MD: Well I think if all the listeners and many of them might not already be using your reporting technologies if they’re aware of all the different types of reporting formats and services that you offer, they can imagine being pulled into one, 360 view dashboard. That’s going to be an amazing release for you guys and definitely something for everyone to be looking out for.
MA: I think so too.
MD: So Myles. The last question that I have for you here. What is the favorite part about your job?
MA: So my job has changed a lot. We’re entirely self-funded, reinvested the profits we’ve made to grow the business. If you asked me that two years ago, my job had 10 or 12 different parts to it, which involved everything from ordering the tea to getting the milk right up to sales and marketing and everything else. We’ve gradually been able to bring in specialists to certain areas such as marketing, customer service, project management. So I’ve been lucky enough to move away parts my job that are less critical to the service we provide. The three years I’ve enjoyed the most are the product side of it, so defining what our customers need, talking with our customers, and then implementing the developments and changes into the service. The marketing I really enjoy as well. The webinars and the interviews that we get to do. I get to meet and talk with some wonderfully intelligent people and I always end up learning a lot. So I really enjoy that.
I have a lot invested in the BrightLocal brand so I’d like to see BrightLocal grow. We actually don’t do any paid marketing. We do a small amount of PPC, so all the marketing we do is we run content marketing, PR, brand generation type work. A lot of it very much has to come from within the business and in terms of doing things that we know are noteworthy and unique. So I really enjoy that.
But thirdly I also love the customer service side. As we get more and more customers, I find myself more and more being in the bottleneck in terms of customer support. So that’s why now we’ve got dedicated customer support and customer support agents. I simply can’t be available to speak to everyone. I still pick up half a dozen support tickets a day and make sure I’m involved in significant issues just to ensure we keep supporting our larger customer base to the levels they expect it. We’ve had to bring in a couple of people between me and the customer to get that done. But I do enjoy talking to our customers a lot because it keeps real for me what we do. It keeps me understanding who the end user is and why we do what we do.

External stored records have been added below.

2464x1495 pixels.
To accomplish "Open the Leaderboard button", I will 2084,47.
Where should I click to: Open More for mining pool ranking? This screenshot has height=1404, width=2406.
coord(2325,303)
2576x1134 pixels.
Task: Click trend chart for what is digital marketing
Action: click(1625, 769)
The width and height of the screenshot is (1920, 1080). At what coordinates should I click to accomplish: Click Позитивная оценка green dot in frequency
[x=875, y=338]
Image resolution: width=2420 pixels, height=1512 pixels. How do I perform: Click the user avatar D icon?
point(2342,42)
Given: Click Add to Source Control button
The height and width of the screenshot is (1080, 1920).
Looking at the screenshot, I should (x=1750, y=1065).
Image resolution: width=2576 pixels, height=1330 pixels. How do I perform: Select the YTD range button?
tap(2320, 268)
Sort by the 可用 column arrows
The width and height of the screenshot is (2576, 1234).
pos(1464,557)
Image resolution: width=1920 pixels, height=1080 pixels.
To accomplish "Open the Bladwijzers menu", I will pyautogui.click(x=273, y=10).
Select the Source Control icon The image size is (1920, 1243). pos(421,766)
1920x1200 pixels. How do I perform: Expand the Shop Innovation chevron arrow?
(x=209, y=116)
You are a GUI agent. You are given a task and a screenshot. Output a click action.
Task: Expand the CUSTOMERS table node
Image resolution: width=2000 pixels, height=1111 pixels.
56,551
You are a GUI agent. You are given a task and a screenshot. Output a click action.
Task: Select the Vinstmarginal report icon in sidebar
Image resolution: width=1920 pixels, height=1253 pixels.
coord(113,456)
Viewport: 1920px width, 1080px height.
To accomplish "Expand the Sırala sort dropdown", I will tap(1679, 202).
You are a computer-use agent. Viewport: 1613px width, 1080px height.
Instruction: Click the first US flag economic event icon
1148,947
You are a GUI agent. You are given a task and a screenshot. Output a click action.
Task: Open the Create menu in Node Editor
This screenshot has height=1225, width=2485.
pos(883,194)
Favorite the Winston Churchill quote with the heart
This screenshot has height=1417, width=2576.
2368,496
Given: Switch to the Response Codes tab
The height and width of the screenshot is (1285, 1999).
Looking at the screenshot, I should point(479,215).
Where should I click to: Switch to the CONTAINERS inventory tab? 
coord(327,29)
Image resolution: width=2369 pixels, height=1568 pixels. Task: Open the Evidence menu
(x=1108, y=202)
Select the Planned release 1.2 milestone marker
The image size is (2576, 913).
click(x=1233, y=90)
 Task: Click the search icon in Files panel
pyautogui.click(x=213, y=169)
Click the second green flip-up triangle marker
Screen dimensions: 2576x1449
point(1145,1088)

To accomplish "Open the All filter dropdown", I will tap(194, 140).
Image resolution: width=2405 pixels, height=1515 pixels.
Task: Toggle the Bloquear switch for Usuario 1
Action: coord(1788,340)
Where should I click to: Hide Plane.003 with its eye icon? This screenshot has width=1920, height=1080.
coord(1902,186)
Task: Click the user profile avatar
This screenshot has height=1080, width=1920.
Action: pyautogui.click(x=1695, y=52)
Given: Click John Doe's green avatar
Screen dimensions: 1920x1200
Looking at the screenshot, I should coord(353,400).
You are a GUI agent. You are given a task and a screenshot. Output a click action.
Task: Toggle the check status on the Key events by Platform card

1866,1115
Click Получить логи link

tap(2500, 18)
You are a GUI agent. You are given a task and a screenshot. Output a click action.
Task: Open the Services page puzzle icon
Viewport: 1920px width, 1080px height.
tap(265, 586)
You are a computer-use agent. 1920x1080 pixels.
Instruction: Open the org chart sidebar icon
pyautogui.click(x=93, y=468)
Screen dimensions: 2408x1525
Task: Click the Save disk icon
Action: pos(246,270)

So I would say product marketing and customer service are the areas that, moving forward, I will focus on. And I think that will be great for me personally but also great for business.
MD: Yeah I would say your favorite interests in being a CEO are definitely in the best interest of those using your technology.
Well Myles I appreciate you being on for the interview and for everyone that’s listening, if you haven’t checked out BrightLocal, go to BrightLocal.com. Certainly go to their site, check them out whether or not you’re a marketing agency looking for enterprise level reporting for your online marketing clients or a local business owner looking for some of the top local online marketing reporting technologies. BrightLocal has them.
Myles, appreciate having you on and hopefully we can have you on again before too long.